- To do: Where the records below reach the line containing "580x580 pixels. Task: Click", start transcribing, and end with the line containing "Open the ANA", exactly and with nothing else added.

- Exercise data:
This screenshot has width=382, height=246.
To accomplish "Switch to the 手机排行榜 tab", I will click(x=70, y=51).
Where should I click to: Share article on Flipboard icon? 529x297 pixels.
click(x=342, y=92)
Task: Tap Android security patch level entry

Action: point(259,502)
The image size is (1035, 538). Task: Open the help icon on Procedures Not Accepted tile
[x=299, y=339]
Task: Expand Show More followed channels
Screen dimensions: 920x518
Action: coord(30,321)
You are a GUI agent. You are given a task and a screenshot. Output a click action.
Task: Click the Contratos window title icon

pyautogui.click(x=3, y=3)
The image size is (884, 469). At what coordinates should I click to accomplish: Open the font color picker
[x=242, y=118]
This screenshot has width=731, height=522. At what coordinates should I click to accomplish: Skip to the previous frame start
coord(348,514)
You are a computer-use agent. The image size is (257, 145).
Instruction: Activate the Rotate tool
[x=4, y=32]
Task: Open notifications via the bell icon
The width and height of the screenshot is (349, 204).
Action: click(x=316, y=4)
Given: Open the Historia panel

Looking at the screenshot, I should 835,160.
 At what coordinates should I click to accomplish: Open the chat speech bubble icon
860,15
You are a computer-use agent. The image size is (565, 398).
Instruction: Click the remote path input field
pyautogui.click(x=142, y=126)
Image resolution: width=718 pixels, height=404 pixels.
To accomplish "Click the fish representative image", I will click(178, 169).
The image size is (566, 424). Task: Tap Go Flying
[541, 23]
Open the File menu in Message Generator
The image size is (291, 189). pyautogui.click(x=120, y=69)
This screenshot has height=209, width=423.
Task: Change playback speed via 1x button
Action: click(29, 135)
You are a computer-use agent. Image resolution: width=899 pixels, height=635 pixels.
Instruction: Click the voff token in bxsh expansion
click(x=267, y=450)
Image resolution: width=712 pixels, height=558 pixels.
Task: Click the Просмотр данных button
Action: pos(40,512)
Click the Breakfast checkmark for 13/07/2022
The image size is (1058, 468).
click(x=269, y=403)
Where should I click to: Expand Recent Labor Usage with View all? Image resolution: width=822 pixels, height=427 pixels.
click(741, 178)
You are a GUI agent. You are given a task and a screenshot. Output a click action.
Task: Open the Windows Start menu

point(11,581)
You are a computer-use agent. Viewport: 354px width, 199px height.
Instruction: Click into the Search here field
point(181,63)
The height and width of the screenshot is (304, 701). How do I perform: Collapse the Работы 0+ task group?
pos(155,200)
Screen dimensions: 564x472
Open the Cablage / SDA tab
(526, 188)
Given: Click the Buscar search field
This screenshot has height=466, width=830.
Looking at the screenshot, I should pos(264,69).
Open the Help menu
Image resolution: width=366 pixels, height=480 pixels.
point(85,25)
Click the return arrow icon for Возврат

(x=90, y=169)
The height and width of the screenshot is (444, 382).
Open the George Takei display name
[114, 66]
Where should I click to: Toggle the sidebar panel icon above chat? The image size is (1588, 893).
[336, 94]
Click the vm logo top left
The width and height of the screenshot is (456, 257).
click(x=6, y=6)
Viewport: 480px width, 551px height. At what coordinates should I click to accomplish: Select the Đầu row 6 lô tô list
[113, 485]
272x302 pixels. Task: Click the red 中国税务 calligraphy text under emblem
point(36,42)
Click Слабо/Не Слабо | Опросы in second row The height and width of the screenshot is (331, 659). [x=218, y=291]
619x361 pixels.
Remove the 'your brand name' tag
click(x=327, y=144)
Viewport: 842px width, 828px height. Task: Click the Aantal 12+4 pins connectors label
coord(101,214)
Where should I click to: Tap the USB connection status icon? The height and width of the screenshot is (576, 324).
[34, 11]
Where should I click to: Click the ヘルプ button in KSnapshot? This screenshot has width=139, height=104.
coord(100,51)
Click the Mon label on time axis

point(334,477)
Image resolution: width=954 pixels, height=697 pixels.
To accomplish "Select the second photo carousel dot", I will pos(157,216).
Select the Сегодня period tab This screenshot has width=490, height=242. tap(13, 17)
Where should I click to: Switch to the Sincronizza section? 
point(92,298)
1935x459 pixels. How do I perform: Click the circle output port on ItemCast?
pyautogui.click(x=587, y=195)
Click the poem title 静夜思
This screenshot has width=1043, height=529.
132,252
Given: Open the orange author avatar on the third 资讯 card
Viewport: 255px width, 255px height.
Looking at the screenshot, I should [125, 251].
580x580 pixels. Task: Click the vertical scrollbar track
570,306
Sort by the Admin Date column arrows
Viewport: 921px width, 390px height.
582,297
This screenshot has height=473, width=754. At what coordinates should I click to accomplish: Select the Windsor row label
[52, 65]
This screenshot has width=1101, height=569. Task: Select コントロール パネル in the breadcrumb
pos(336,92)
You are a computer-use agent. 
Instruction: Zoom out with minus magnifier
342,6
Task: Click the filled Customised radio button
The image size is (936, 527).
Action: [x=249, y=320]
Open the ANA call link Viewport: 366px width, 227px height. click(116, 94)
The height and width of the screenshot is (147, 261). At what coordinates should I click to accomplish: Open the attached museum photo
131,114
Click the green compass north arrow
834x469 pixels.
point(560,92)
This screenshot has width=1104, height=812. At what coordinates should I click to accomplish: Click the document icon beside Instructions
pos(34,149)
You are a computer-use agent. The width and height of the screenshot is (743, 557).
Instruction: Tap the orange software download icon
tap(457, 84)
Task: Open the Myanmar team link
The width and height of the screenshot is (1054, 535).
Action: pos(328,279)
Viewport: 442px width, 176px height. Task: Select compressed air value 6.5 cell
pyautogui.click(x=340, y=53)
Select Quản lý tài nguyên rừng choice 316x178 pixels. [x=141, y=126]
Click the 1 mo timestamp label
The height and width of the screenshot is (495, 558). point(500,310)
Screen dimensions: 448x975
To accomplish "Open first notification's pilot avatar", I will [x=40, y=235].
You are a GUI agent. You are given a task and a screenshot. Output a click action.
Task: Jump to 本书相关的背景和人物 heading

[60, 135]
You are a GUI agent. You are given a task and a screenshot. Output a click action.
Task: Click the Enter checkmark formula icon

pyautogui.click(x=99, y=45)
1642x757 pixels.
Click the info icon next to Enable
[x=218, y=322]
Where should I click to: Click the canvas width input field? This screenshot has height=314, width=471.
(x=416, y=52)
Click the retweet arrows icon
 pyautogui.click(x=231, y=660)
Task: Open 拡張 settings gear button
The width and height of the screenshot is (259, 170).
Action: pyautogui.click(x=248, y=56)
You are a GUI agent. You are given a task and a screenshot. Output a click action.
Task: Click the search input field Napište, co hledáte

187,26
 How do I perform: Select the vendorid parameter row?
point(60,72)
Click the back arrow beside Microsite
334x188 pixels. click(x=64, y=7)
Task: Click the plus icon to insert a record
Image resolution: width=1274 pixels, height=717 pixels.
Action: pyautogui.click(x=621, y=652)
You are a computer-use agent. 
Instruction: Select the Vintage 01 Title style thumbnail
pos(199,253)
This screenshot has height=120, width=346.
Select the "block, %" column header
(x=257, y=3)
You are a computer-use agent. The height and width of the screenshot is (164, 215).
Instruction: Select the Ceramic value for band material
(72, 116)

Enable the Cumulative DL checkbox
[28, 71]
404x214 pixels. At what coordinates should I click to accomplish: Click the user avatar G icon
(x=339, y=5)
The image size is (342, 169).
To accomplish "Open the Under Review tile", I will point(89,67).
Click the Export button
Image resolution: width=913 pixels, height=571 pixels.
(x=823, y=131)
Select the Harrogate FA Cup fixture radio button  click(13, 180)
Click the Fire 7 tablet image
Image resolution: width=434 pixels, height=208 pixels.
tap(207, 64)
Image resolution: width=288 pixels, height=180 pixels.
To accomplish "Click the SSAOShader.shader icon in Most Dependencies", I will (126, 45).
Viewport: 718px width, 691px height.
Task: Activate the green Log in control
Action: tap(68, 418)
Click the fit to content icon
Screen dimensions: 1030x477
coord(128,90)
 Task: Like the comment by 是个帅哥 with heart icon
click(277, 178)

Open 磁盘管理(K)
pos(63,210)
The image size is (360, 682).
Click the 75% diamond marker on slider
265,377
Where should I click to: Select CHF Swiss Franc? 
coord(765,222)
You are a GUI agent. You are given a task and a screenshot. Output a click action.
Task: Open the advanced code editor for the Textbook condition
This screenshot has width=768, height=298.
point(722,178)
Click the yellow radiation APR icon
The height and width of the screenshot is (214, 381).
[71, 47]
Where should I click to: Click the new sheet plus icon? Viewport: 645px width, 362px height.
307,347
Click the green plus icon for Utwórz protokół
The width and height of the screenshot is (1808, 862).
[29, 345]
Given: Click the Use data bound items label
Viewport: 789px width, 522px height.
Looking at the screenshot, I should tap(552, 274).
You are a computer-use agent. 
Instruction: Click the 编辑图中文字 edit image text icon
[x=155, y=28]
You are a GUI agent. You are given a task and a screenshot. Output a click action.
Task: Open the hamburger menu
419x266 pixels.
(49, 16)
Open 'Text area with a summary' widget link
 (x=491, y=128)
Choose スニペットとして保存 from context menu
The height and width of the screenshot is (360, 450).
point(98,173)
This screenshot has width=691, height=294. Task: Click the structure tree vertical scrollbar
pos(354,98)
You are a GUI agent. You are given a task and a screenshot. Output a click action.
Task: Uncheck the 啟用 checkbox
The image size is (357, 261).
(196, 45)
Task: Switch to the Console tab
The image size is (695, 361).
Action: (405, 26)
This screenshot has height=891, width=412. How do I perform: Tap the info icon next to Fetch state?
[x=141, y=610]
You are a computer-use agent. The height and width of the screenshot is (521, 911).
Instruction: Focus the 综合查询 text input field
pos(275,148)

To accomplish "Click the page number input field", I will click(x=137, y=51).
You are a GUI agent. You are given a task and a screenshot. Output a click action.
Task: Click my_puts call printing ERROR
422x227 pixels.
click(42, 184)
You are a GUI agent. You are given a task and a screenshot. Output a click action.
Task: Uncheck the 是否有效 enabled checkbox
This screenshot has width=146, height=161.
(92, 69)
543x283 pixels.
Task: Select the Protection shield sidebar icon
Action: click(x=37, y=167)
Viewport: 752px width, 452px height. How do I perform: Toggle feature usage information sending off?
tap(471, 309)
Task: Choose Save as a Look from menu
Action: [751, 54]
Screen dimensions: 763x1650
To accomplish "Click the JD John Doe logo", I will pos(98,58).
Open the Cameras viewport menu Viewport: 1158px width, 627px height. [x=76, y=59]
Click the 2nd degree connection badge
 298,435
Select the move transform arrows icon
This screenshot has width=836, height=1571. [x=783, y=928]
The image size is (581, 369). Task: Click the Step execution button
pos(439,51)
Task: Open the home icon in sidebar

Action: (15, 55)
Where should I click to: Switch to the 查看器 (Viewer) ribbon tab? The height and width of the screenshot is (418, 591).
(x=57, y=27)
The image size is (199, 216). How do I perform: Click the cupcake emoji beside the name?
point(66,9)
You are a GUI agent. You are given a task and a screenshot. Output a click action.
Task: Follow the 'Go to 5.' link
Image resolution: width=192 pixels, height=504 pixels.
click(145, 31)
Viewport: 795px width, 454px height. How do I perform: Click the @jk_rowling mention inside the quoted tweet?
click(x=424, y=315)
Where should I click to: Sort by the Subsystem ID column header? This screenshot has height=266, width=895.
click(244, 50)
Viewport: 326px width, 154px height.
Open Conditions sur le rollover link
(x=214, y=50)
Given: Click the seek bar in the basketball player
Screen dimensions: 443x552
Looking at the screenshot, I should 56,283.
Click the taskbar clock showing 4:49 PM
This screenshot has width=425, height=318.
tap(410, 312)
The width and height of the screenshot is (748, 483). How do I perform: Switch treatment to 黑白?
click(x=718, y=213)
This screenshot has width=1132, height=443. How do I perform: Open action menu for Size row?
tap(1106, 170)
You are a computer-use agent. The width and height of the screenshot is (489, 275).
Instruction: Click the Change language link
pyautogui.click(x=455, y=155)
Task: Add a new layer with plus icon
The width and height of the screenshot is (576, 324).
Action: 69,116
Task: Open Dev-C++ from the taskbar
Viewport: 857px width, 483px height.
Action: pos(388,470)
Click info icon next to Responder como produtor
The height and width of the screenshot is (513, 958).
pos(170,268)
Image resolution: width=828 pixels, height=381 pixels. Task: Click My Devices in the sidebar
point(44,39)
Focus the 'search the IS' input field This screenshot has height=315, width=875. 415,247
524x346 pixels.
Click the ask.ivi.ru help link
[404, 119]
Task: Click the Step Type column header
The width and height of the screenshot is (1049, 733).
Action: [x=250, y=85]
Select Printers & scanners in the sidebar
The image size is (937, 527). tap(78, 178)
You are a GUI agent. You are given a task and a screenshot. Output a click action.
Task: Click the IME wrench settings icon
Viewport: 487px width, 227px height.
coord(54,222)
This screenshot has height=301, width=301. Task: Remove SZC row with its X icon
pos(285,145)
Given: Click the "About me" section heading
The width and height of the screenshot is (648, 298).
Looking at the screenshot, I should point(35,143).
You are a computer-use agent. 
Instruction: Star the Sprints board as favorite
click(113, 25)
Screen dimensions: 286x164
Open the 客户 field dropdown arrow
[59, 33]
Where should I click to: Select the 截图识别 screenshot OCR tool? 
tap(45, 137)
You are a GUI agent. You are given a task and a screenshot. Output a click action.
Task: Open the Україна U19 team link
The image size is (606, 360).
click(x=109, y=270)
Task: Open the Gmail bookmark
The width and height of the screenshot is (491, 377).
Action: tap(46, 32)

- Exercise answer:
580x580 pixels. Task: Click the vertical scrollbar track
570,306
Sort by the Admin Date column arrows
Viewport: 921px width, 390px height.
582,297
This screenshot has height=473, width=754. At what coordinates should I click to accomplish: Select the Windsor row label
[52, 65]
This screenshot has width=1101, height=569. Task: Select コントロール パネル in the breadcrumb
pos(336,92)
You are a computer-use agent. 
Instruction: Zoom out with minus magnifier
342,6
Task: Click the filled Customised radio button
The image size is (936, 527).
Action: [x=249, y=320]
Open the ANA call link Viewport: 366px width, 227px height. click(116, 94)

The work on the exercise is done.